Introduction
If you’re operating a modern mail system and rely on technologies like SPF, DKIM, and DMARC, you expect spoofed and unauthenticated messages to be stopped. But what if spam arrives perfectly authenticated – via Google’s own infrastructure? That’s what happened in our environment, and it took far too long to identify the true cause: Google Groups.
Despite their legitimacy on paper, many spam messages bypassed filtering because they originated from *.googlegroups.com, using valid SPF, DKIM signatures, and impressive reputation scores. These properties rendered Rspamd’s default filters ineffective. The spam arrived flawlessly, often with a List-ID header indicating a Google Group – yet Rspamd let them pass with minimal scoring.

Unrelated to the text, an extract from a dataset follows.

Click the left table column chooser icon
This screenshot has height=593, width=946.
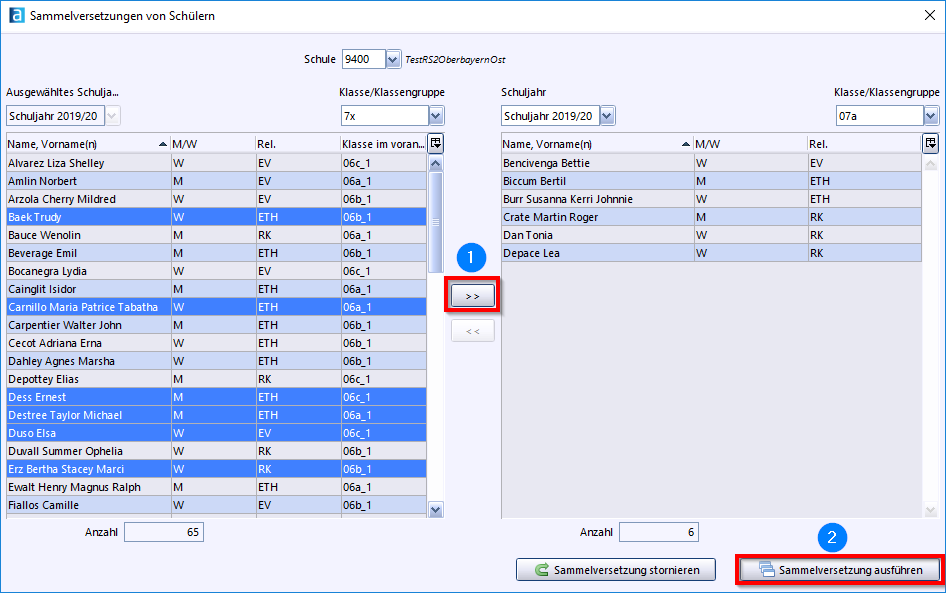tap(435, 143)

Rejecting them based solely on source domain would be irresponsible. Google Groups are used by legitimate projects, teams, and mailing lists. A blunt solution like domain-based blocking would break too much.
So instead, I decided to analyze first, then block selectively.
Objective
Before taking action, I wanted visibility. Which Google Groups were sending messages to our infrastructure? Which ones were legitimate? Which ones were spam? The goal: create a curated allowlist and denylist based on the List-ID header, which uniquely identifies a mailing list – even across Google’s infrastructure.
Implementation
To extract actionable insights, I wrote a shell script:analyze_google_groups.sh
It parses mail logs or .eml files, extracts the List-ID headers for messages received from Google Groups, and aggregates them by frequency.
Key characteristics:
- Fast
awk-based parsing - Groups by domain and count
- Works with
.emlarchives or live logs - Exportable to whitelist/blacklist map formats for Rspamd
This gave me a clear picture of which List-IDs were:
- Frequently seen (likely internal or legitimate)
- Rare or suspicious (spam candidates)
Blocking Google Groups in Rspamd with Multimap Whitelist
To block all Google Groups messages by default and allow only specific ones, use a multimap whitelist. This avoids relying on scores and makes the policy predictable.
/etc/rspamd/local.d/multimap.conf
ALLOW_GOOGLEGROUPS {
type = "header";
header = "From";
map = "file:///etc/rspamd/local.d/googlegroups_allow.map";
action = "accept";
}
BLOCK_GOOGLEGROUPS {
type = "header";
header = "X-Google-Group-Id";
action = "reject";
message = "Google Groups mailing lists are not permitted";
}/etc/rspamd/maps/googlegroups_allow.map
# Example group for internal alerts
^internal-alerts@googlegroups\.com$
# Example group for operations reports
^ops-reports@googlegroups\.com$
# Example group for neighbourhood parents
^neighbourhood-parents@googlegroups\.com$Reload
rspamadm configtest && systemctl reload rspamdOutcome After activating the rules:
- Spam from obscure or disposable Google Groups was stopped instantly.
- Legitimate dev lists and team communication remained unaffected.
- No false positives were reported.
Most importantly, we moved from guesswork to control.
Repository:
https://github.com/filipnet/google-groups-scan
Summary
Google Groups is not the enemy — but blind trust is.
When spam is relayed by a high-reputation domain, classic filters like SPF/DKIM won’t help.
My approach:
- Use real data to identify groups in use
- Only whitelist what’s proven legitimate
- Reject or penalize everything else with confidence
This gives me full control over a common spam vector without disrupting valid traffic.